■ **Stored data entries**:
=======

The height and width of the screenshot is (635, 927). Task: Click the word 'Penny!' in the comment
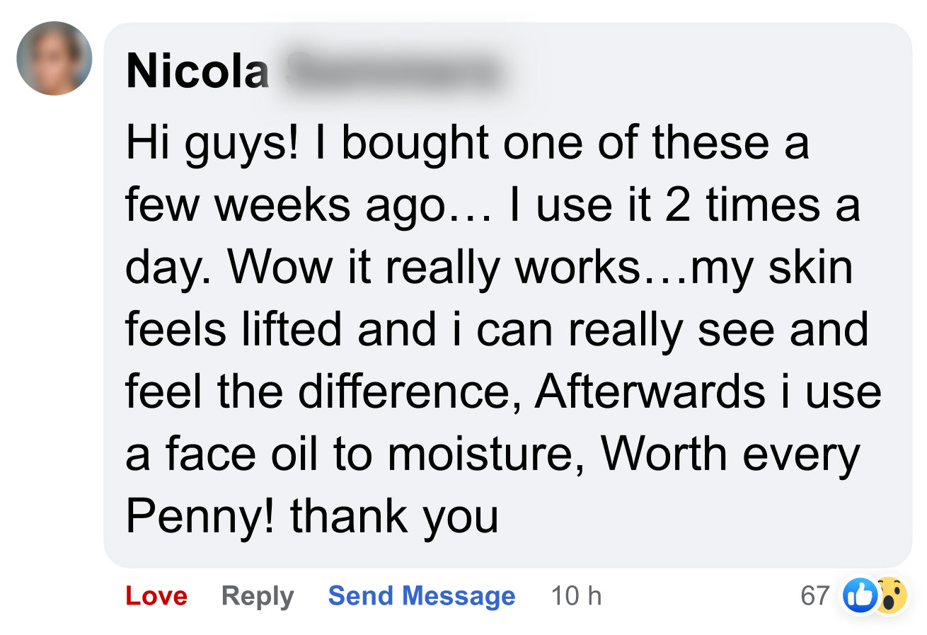tap(202, 517)
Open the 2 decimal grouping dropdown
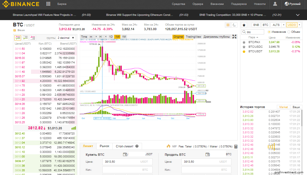Viewport: 307px width, 175px height. click(66, 38)
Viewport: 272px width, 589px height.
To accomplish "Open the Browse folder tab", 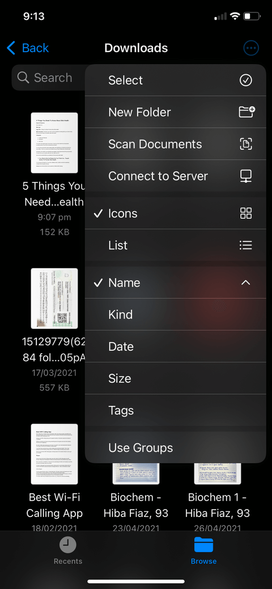I will (x=203, y=550).
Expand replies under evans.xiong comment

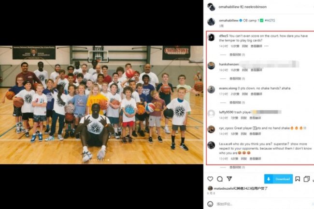237,103
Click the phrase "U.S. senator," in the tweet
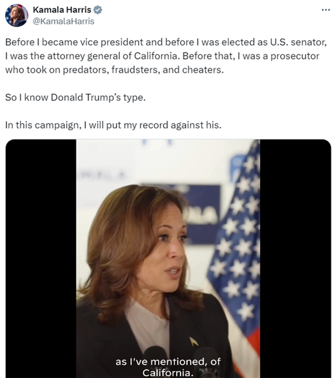Screen dimensions: 333x378 point(298,42)
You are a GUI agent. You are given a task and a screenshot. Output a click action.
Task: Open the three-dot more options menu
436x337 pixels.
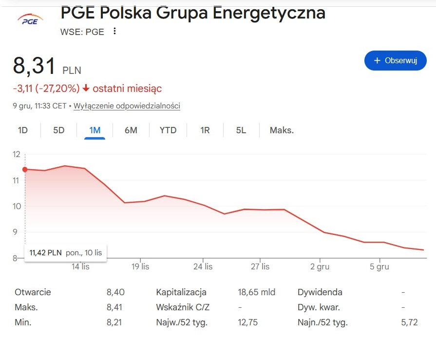[114, 32]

=======

■ **Instructions to follow**: Starting at the line that holds "Expand replies under evans.xiong comment", retype every line through the end of the data, both ends included. Pictures stay out of the copy.

■ **Task response**:
Expand replies under evans.xiong comment

237,103
Click the phrase "U.S. senator," in the tweet
Screen dimensions: 333x378 point(298,42)
You are a GUI agent. You are given a task and a screenshot. Output a click action.
Task: Open the three-dot more options menu
436x337 pixels.
[114, 32]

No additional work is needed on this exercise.